Isaiah stepped from the warm foyer, closed the front door and into the crisp morning air.

The sweetness of a new day and the stillness of the empty street caused his pulse to slightly quicken as if he’d downed a combined cappuccino and espresso, with unexpected renewal.

Gazing ahead, he spotted his favorite fir tree in the Victorian street divider laden with heavy branches that separated the large houses from each other on the cul de sac, where he lived.

Sampling the pleasant, dewy summer scent, he angled his head upward as he listened for the tree birds’ to begin their daily homage to the heavens.

Checking his aged Timex, he knew that in a few minutes the trees and the line poles themselves would erupt with tweeting and chirping.

Waiting for the coming explosion, he saw the daddy grackle’s blue black body cross the sky and into the foliage with its beck and talons dense with the chicks’ morning meal.

Immediately the clamoring chicks were silenced.

Isaiah watched as the mother’s glossy black wings lifted off a branch and into the quieted grey as was her pattern once her mate returned to supervise.

He wanted to get a gander at the babies and not just hear them from their cushioned lair.

Too often, he’d imagined that he might mount a tiny camera inside the nest but he knew that he was too old for all of that now, plus he might fall.

Searching his mind for ways to get a ladder across the street and up the tree with nosy neighbors and his wife watching his every move, he chuckled and mused, “I should do it and show them just how senile and crazy, I really am.”

Today, for some reason, the bird family inspired within him a dormant sentiment of protective fatherhood, duty and love.
Shunting his feelings, he marched down from his porch, grabbed the metal railing while asking himself where he should go for his daily exercise.

Something inclined him towards the left and he turned east in the direction of the boulevard, four blocks away.

Usually he avoided Haunt Boulevard with its congestion and shady merchants selling glittering junk.

The Haunt was simply too busy with noise, dirt and wild, careening vans,for him.

The entire area, the lack of any police presence reminded him of controlled chaos and impending violence so he shied away from the hodgepodge of scurrying people, honking, racing vehicles and wide- eyed, covetous beggars.

Everything on the boulevard was for sale but nothing there was worth buying and that bothered him, profusely.

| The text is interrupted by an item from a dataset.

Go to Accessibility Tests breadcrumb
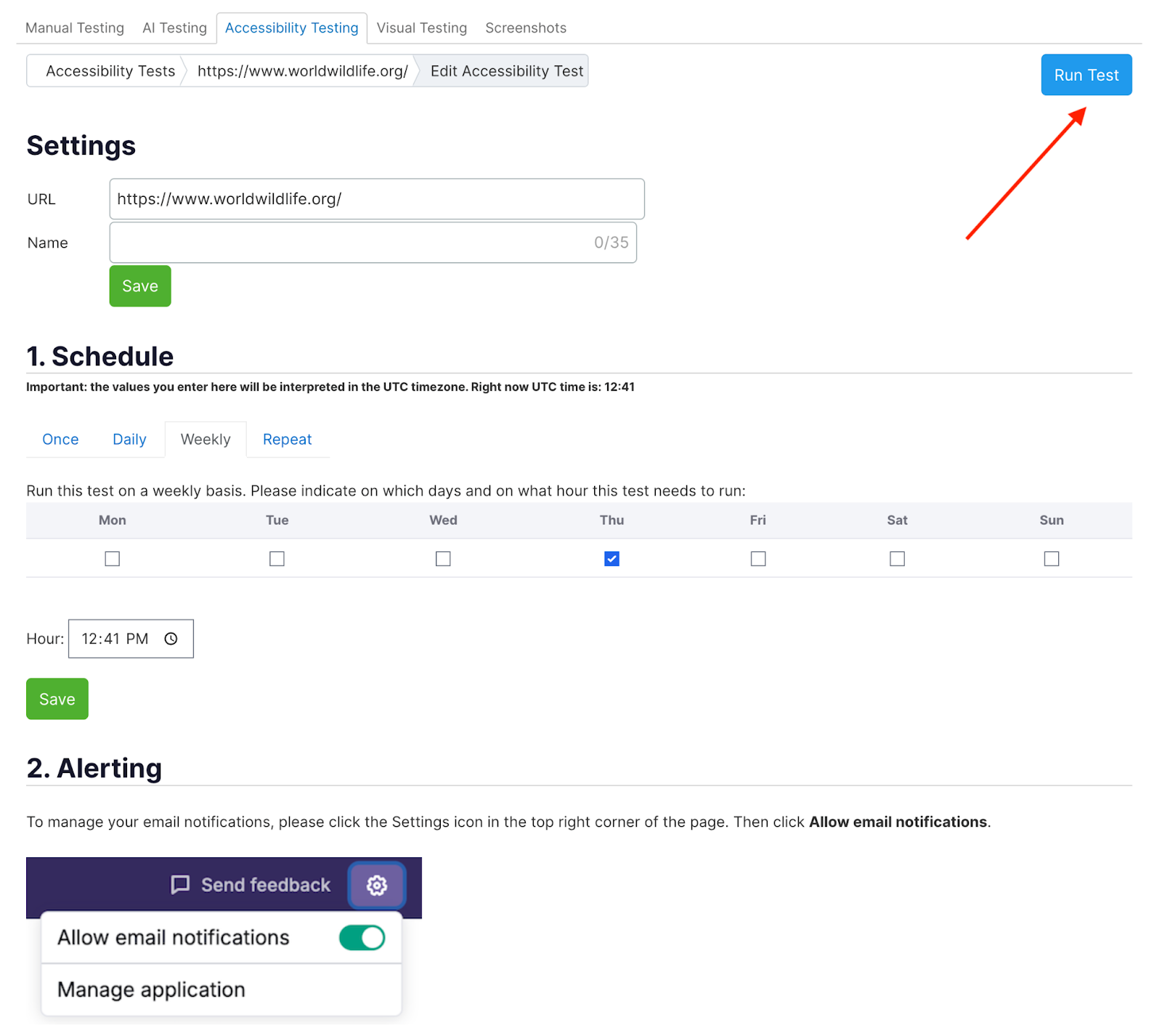This screenshot has height=1036, width=1162. coord(110,71)
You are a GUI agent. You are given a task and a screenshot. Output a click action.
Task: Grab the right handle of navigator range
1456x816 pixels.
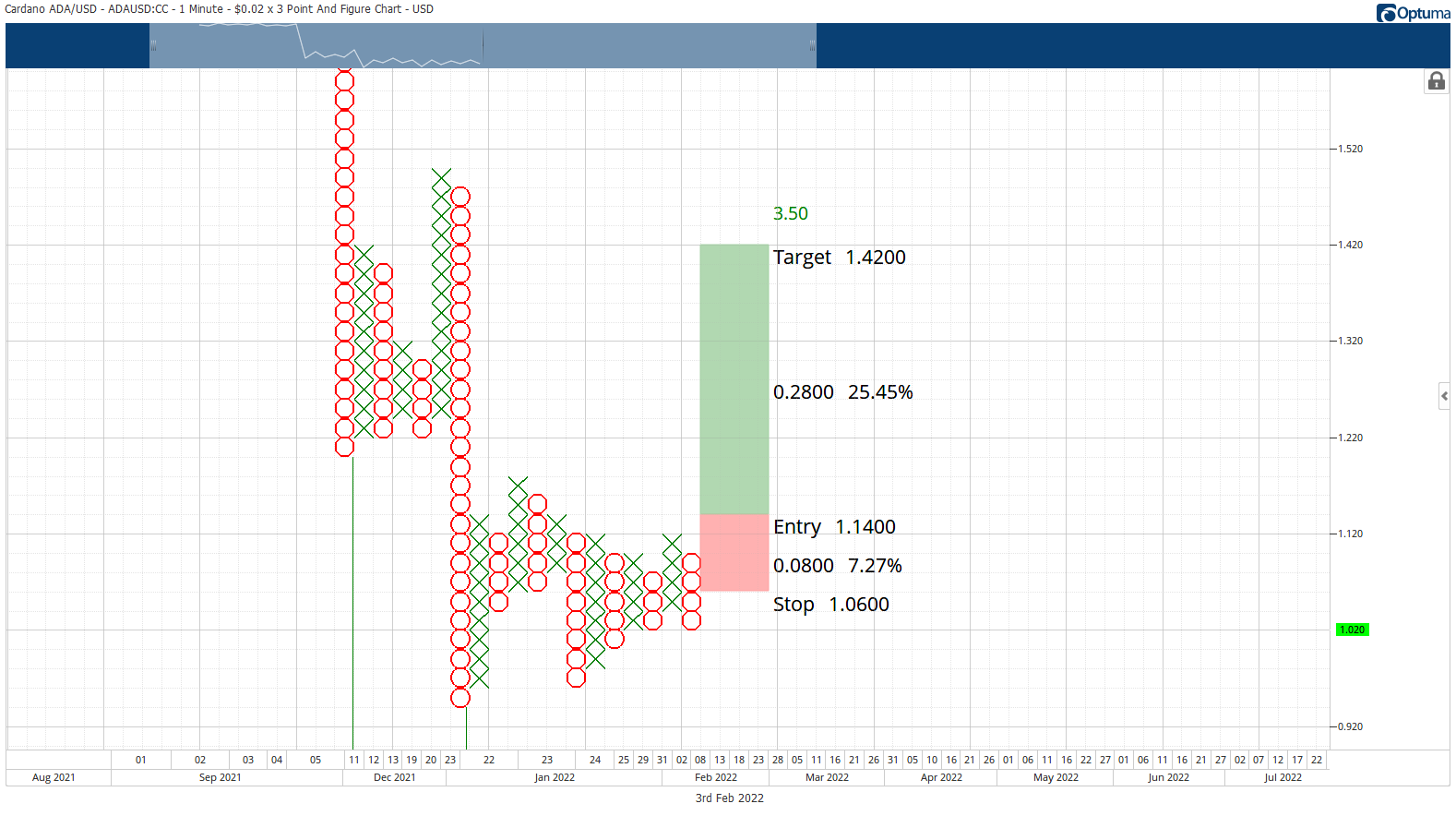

T.V. commercials for the new and improved washing detergents, replayed themselves in his mind’s eye and in his opinion marked

King Solomon as a liar.

Continuing onto the next block, the bird’s song faded and he sensed a change.

A faint, muffled cry sounded as he approached the cemented, graffiti wall surrounding the block’s huge houses.

Obscene images spray painted on the wall forced him to wonder why the owners didn’t erase the dark phallic images.

Guessing that the writings belonged to the sons of the owners, he shuddered,moved along the wall and not wanting to touch it, he squinted and gawked at the gang writings, the penis drawings and the hoe sucking rhetoric.

The malice and base double standard disturbed him.

Once again reflected on the ritualized customs of men and boys in America.

A high-pitched French-African dialect that he knew was Creole, briefly halted his march.

Slowly proceeding, he rounded the wall and peered at a struggling middle-aged couple.

The woman’s strangled alarm causes his body to jerk with tension.

He instinctively prepared himself for either, fight or flight while admonishing and steeling himself with,” Slow down, don’t rush into danger, like an idiot!”

Yet Isaiah’s feet kept moving toward the boulevard and the voices.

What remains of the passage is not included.